→ **WHAT THE TASK ASKS**
What you return must match every record word for word.

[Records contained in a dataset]
+ + + + + + +

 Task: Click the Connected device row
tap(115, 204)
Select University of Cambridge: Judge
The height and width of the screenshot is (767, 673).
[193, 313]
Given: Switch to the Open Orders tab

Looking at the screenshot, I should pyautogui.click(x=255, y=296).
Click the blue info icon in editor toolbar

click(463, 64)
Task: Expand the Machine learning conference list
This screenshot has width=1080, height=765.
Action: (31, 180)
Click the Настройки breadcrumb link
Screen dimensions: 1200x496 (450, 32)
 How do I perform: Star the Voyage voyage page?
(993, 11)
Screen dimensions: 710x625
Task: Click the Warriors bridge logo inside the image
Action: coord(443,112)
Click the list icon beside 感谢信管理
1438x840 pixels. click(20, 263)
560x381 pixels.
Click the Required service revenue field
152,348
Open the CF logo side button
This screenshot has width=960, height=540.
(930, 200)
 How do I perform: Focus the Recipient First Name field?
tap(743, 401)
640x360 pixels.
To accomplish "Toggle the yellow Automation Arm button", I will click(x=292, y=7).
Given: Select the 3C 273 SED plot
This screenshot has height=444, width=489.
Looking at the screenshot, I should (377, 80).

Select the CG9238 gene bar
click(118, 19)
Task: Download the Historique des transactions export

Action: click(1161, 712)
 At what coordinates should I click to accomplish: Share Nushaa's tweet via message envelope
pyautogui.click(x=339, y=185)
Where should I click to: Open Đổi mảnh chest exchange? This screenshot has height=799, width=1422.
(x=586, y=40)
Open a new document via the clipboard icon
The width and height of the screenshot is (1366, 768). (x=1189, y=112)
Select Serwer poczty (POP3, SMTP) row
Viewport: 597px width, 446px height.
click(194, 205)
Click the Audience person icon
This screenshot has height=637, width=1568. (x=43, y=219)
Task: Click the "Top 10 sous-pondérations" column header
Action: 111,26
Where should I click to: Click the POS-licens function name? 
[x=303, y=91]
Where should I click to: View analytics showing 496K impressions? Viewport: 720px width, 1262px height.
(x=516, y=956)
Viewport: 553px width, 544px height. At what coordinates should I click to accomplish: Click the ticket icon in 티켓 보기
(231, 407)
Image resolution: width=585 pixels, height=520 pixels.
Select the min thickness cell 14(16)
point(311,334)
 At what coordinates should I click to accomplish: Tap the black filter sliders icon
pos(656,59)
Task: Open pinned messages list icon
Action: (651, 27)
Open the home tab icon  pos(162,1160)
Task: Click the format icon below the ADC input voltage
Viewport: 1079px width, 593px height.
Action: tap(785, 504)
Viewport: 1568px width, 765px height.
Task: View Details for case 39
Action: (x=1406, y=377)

+ + + + + + +

→ **SOLUTION TO THE EXERCISE**
 Task: Click the Connected device row
tap(115, 204)
Select University of Cambridge: Judge
The height and width of the screenshot is (767, 673).
[193, 313]
Given: Switch to the Open Orders tab

Looking at the screenshot, I should pyautogui.click(x=255, y=296).
Click the blue info icon in editor toolbar

click(463, 64)
Task: Expand the Machine learning conference list
This screenshot has width=1080, height=765.
Action: (31, 180)
Click the Настройки breadcrumb link
Screen dimensions: 1200x496 (450, 32)
 How do I perform: Star the Voyage voyage page?
(993, 11)
Screen dimensions: 710x625
Task: Click the Warriors bridge logo inside the image
Action: coord(443,112)
Click the list icon beside 感谢信管理
1438x840 pixels. click(20, 263)
560x381 pixels.
Click the Required service revenue field
152,348
Open the CF logo side button
This screenshot has width=960, height=540.
(930, 200)
 How do I perform: Focus the Recipient First Name field?
tap(743, 401)
640x360 pixels.
To accomplish "Toggle the yellow Automation Arm button", I will click(x=292, y=7).
Given: Select the 3C 273 SED plot
This screenshot has height=444, width=489.
Looking at the screenshot, I should (377, 80).

Select the CG9238 gene bar
click(118, 19)
Task: Download the Historique des transactions export

Action: click(1161, 712)
 At what coordinates should I click to accomplish: Share Nushaa's tweet via message envelope
pyautogui.click(x=339, y=185)
Where should I click to: Open Đổi mảnh chest exchange? This screenshot has height=799, width=1422.
(x=586, y=40)
Open a new document via the clipboard icon
The width and height of the screenshot is (1366, 768). (x=1189, y=112)
Select Serwer poczty (POP3, SMTP) row
Viewport: 597px width, 446px height.
click(194, 205)
Click the Audience person icon
This screenshot has height=637, width=1568. (x=43, y=219)
Task: Click the "Top 10 sous-pondérations" column header
Action: 111,26
Where should I click to: Click the POS-licens function name? 
[x=303, y=91]
Where should I click to: View analytics showing 496K impressions? Viewport: 720px width, 1262px height.
(x=516, y=956)
Viewport: 553px width, 544px height. At what coordinates should I click to accomplish: Click the ticket icon in 티켓 보기
(231, 407)
Image resolution: width=585 pixels, height=520 pixels.
Select the min thickness cell 14(16)
point(311,334)
 At what coordinates should I click to accomplish: Tap the black filter sliders icon
pos(656,59)
Task: Open pinned messages list icon
Action: (651, 27)
Open the home tab icon  pos(162,1160)
Task: Click the format icon below the ADC input voltage
Viewport: 1079px width, 593px height.
Action: tap(785, 504)
Viewport: 1568px width, 765px height.
Task: View Details for case 39
Action: (x=1406, y=377)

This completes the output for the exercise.